When Science Fails Minorities: Complications with the COVID-19 Vaccine


As the U.S. reaches over 133 million administrations of the COVID-19 vaccine, most Americans appear to be thoroughly eager to gain immunity to the virus. A recent study, however, found that members of the LGBTQIA+ community are far more likely to distrust the vaccine––and with good reason. To some in the LGBTQ community, the US government’s push to vaccinate minorities seems like “they [are] trying to storm people who they [want] to eliminate out of society.” To others, the absence of data from leading vaccine manufacturers on effects of the vaccine on those with varying gender identity and sexual orientation poses an issue; as one transgender person questions, “how does [the COVID-19 vaccine] affect someone who’s been on estrogen for the last 20 years?… there’s no data at all.” While doctors assert that the vaccines will not interact with hormones or silicone, much of the LGBTQ community does not have access to voice concerns to healthcare professionals, which leaves a great “fear in the community”.

The issue’s magnitude increases tenfold for LGBTQ+ people of color.
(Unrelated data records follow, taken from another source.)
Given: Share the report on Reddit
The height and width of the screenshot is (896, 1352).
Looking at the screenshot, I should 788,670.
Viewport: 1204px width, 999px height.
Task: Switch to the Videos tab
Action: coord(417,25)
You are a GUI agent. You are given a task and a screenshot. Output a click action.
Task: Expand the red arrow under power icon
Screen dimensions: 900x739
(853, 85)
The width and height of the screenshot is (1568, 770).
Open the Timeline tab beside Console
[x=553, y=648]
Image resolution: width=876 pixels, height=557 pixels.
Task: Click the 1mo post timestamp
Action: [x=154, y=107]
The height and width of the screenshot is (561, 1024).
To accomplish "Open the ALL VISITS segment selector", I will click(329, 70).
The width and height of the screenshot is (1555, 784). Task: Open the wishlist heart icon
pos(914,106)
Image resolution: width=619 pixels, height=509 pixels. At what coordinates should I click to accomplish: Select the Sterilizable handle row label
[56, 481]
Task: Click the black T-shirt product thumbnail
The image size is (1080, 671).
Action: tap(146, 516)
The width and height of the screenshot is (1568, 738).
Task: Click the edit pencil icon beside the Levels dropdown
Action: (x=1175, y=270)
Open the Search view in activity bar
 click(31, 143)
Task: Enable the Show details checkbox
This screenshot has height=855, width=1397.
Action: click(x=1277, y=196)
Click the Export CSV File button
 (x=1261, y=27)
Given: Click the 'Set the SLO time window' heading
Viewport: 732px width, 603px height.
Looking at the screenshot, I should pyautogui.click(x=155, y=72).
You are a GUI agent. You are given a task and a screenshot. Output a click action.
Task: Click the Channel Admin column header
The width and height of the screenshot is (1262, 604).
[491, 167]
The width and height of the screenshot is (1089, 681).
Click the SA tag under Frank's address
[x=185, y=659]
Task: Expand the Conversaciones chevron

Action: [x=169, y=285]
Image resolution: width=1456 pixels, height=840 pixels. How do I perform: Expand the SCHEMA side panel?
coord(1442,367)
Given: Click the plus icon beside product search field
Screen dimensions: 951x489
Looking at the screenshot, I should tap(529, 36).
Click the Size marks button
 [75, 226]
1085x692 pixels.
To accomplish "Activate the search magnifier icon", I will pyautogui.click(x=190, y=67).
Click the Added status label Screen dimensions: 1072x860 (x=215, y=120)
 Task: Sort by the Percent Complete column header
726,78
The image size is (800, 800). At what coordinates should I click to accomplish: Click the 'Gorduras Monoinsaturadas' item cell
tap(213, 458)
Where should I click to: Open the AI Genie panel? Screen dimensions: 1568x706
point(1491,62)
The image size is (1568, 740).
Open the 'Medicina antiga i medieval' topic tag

From the Tuskegee experiment––where hundreds of black men were told they would receive syphilis treatment, only to be lied to and provided placebos instead––to forced sterilization of Native American women in the 1960’s and 70’s, people of color have a fraught relationship with healthcare. African-Americans have also been proven to receive poorer care, and as a result, studies have shown that the Black community tends to harbor distrust for the wider healthcare system. This fear applies in the context of the COVID-19 vaccine as well; within the LGBTQ+ community, the aforementioned study also found race to be a significant factor in distrust of the vaccine.

With these many legitimate fears about the COVID-19 vaccine, its rapid rollout may be far more dangerous than it seems. Forcing minorities to receive the vaccine isn’t effective, but this leaves the question of how such fears should be assuaged, and whose responsibility it is to assuage them. Individual doctors have already tried their best––it may be necessary for the US government as a whole to reform how healthcare treats minorities.